We’re building a generalist speech model - one system that does speech-to-text, text-to-speech, speech-in/speech-out reasoning, and cross-modal tasks with LLM-level steerability and context engineering. See the demo of emergent capabilities.
Today’s speech stack is fragmented. You need different models, and vendors for STT, TTS, voice design, conversational agents, dubbing, even music. That “Curse of Specialization” creates brittle workflows, poor context carryover, and zero “system-prompt” steerability. Meanwhile, LLMs proved that one generalist model + in-context learning unlocks entirely new use cases.

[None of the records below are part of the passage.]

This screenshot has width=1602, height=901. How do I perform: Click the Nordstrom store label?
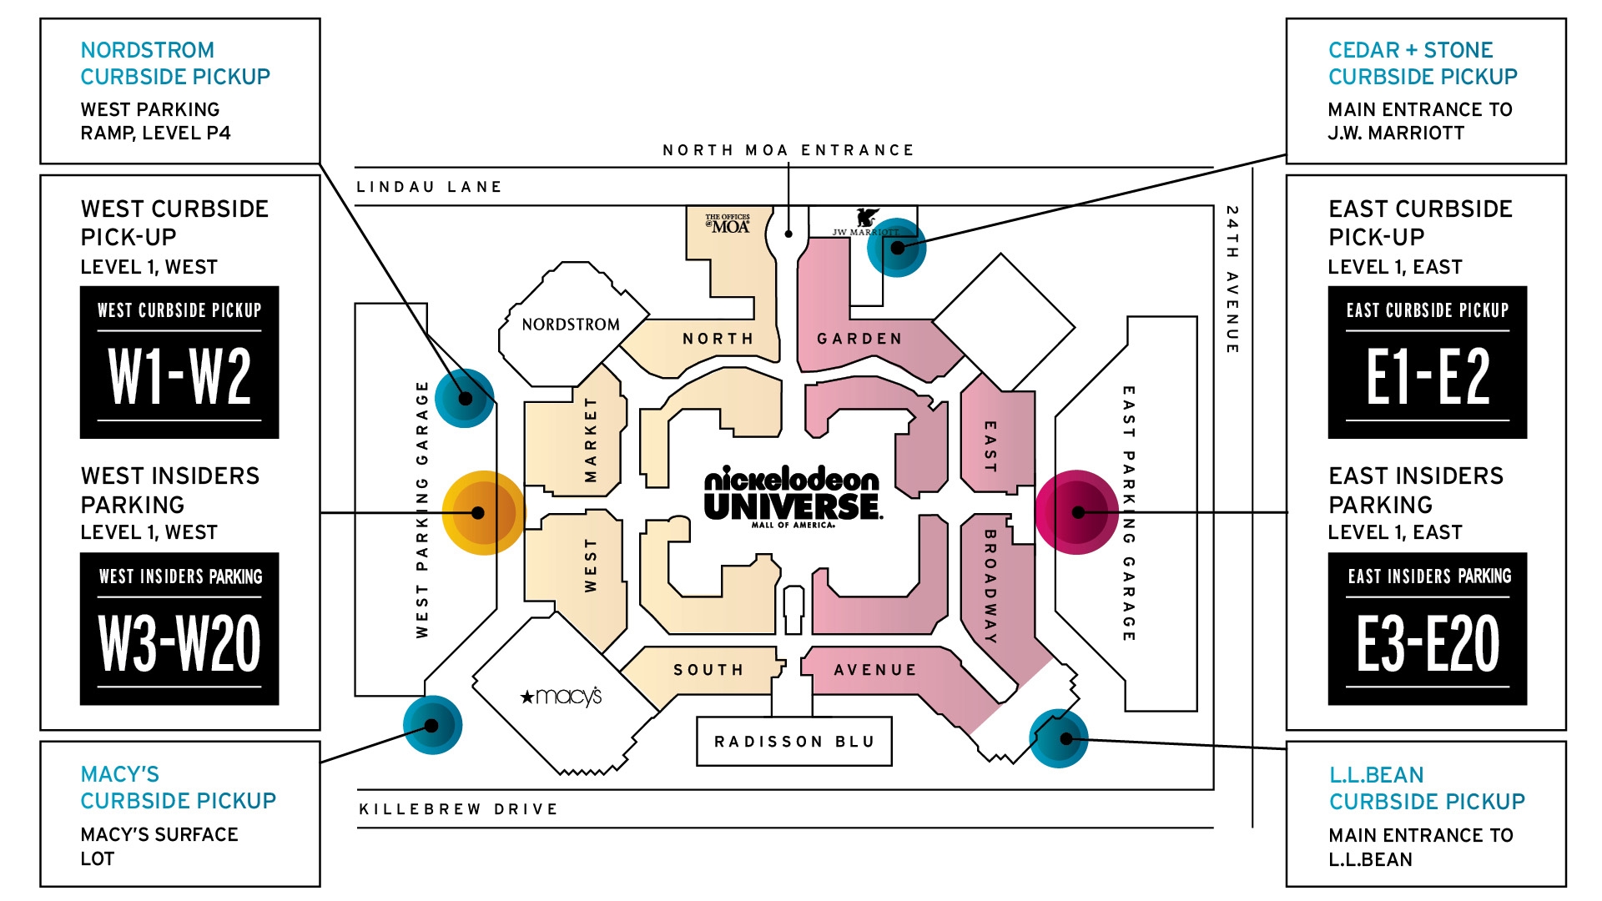pos(571,325)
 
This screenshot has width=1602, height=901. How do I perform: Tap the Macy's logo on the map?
pos(561,696)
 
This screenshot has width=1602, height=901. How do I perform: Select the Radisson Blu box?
pos(793,741)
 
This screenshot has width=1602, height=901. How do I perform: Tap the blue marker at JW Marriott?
pos(897,248)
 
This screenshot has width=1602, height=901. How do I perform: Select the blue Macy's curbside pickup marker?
pos(432,725)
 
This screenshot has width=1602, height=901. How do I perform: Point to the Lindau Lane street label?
pos(429,187)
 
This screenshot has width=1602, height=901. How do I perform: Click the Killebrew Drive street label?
pos(458,809)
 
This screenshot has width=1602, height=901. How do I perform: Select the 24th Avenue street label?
pos(1232,279)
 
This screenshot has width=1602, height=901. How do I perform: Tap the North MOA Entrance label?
pos(788,150)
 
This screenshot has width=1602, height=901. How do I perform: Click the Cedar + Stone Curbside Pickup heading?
pos(1422,63)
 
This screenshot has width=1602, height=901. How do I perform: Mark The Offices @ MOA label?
pos(728,223)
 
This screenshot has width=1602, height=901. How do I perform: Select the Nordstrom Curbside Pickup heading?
pos(174,63)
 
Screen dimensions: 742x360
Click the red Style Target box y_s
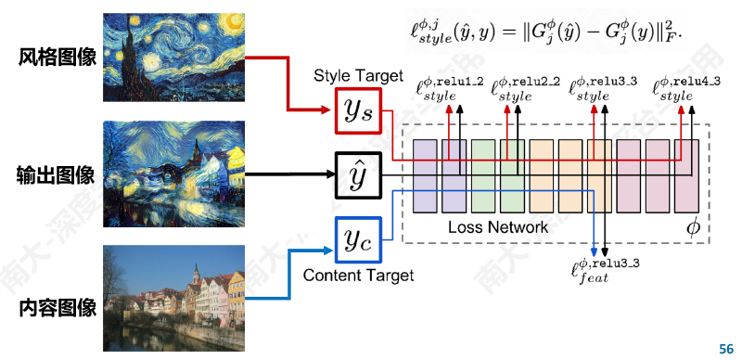tap(358, 110)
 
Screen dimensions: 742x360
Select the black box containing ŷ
tap(358, 175)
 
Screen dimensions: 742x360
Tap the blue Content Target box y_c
tap(358, 239)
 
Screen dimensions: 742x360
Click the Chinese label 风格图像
tap(58, 58)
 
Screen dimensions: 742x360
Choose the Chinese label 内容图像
tap(58, 307)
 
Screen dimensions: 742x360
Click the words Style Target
tap(358, 76)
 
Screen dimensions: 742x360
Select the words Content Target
tap(358, 276)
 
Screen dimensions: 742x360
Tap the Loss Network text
tap(498, 227)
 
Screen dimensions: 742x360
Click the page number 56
tap(726, 349)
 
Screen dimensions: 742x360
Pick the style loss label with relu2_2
tap(526, 88)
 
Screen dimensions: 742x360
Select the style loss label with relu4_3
tap(686, 88)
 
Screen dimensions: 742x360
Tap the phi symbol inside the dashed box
tap(692, 228)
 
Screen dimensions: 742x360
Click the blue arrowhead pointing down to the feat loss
tap(595, 252)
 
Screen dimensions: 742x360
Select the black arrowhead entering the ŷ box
tap(330, 174)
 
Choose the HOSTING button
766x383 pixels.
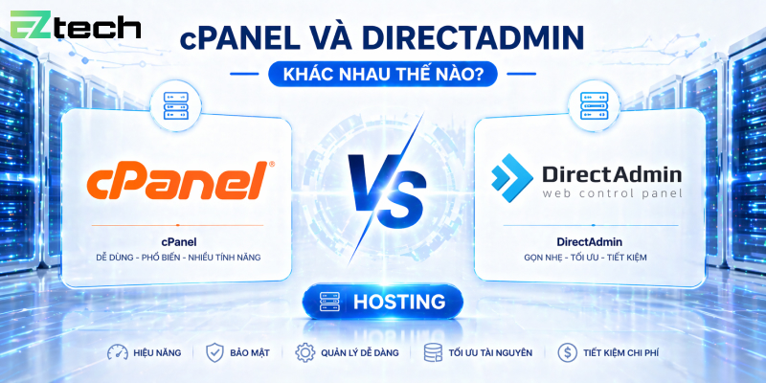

What’s missing in current speech models
We’re disciples of Sutton’s Bitter Lesson: performance eventually comes from scaling compute, data, and simple, general methods. We believe speech is where text was in 2019 - constrained by small models, fixed task boundaries, and narrow post-training. The upside is to do for speech what GPT-3/ChatGPT did for text: one model, in-context learning, and steerability.
Audio tokenization (RVQ) and decoding stacks are ripe for redesign - big efficiency wins are still on the table.
Audio is token-hungry. With typical RVQ, 1s of audio ≈ 100–400 tokens. Flattened token streams like Orpheus cap useful context that consumes 8K tokens to generate 90s of audio. Approaches like CSM-1B help with context but still decode 32+ audio tokens per step, throttling inference.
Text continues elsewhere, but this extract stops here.